In the final years before the 1979 Iranian revolution, political freedom in Iran was so restricted that professors caught criticising the Shah’s regime risked imprisonment.
The repressive environment forced one professor to come up with a very creative way to speak his mind.
“You couldn’t criticise the regime directly — you had to be discreet about it,” Dr. Abbas Milani, a former assistant political science professor at the National University of Iran from 1975 to 1977, told Business Insider. Milani is now the director of Stanford University’s Iranian Studies program.
The regime used fear and terror, according to Milani, to keep people like him in line.
“If you made direct criticism of the Shah, that was a red line. You would end up in prison,” explained Milani. “It depended on how much you challenged the government. You could have been reprimanded, thrown out of the university or banned from teaching. There was not one punishment. It was a fluid situation … and the regime negotiated its way to create enough terror that people didn’t dare overstep the bounds.”

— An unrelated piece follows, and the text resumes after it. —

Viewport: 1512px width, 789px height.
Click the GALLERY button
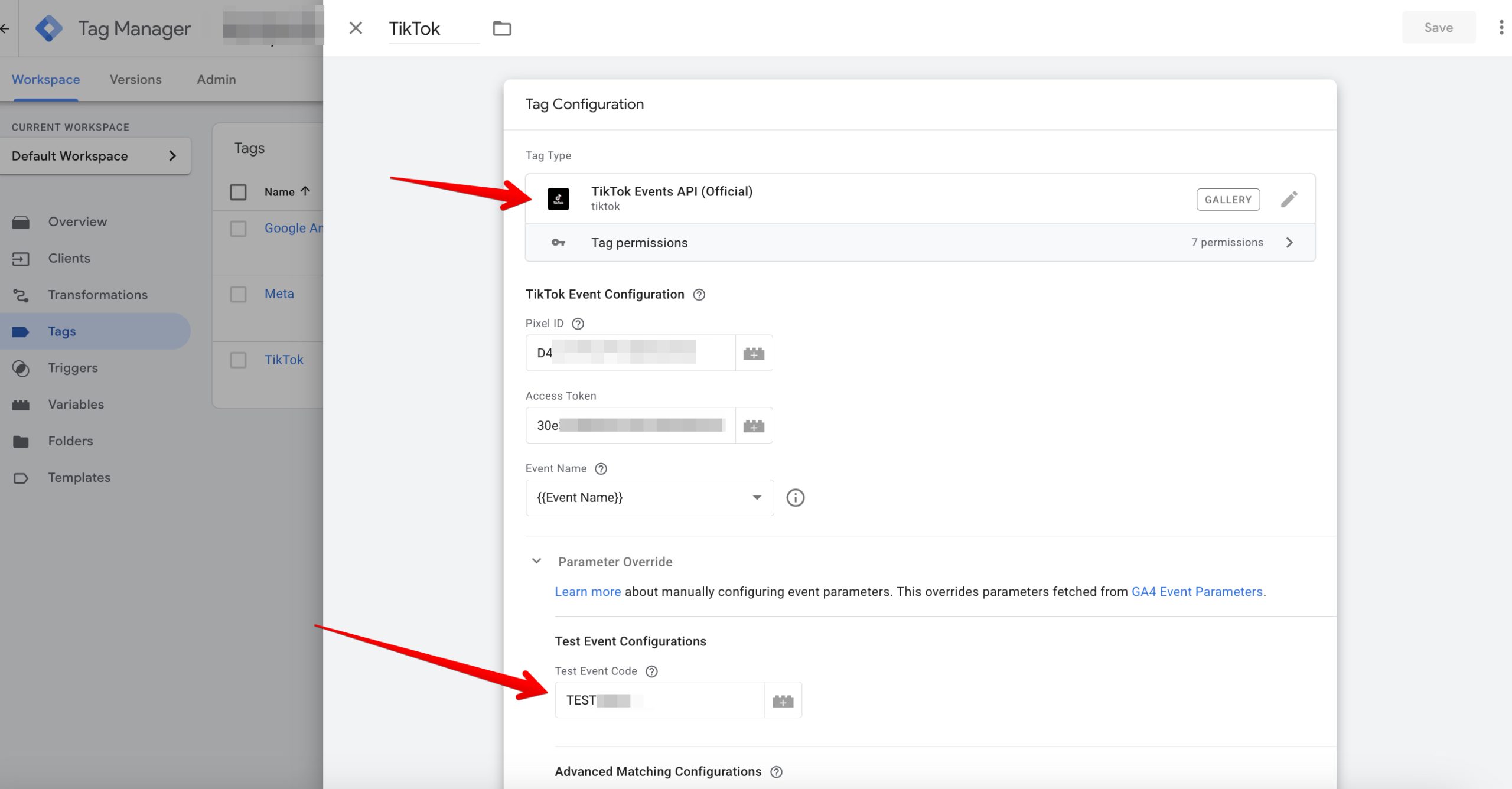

Despite this environment, Milani was determined to speak his mind. To that end, he used a creative strategy to evade censorship.
Rather than criticising the Shah or talking about problems in Iran directly, Milani would talk about the regimes and social problems in Iran’s neighbouring countries. His students in turn would understand that he was really talking about the situation in Iran.
Here’s how Milani explained it to Business Insider:
If you wanted to talk about Iran, you would talk about a country that had similar circumstances. And you would talk about the political difficulty of that country.
You could criticise Iran, although you were talking about, for example, Afghanistan. And you would criticise the Afghan king for incompetence. The working assumption was that, and I don’t think it was a bad working assumption, the students understand you are talking about Iran, but you can’t, so you’re talking about Afghanistan.
Milani’s strategy worked until 1977, when he was arrested on suspicion of involvement with an underground opposition movement. He spent a year in Iran’s infamous Evin Prison, a prison in northwestern Tehran with an entire wing devoted to housing political prisoners.
At the same time, Iranian students were at the forefront of protests against Iran’s financial corruption and Westernization. Those protests boiled over in 1979 into the Iranian Revolution, when longtime monarch Mohammad Reza Shah Pahlavi was overthrown by a theocratic government led by Ayatollah Khomeini.
Milani stayed in Iran through the Revolution, but was barred from teaching. He left the country in 1986, and has since written a number of books on Iranian history.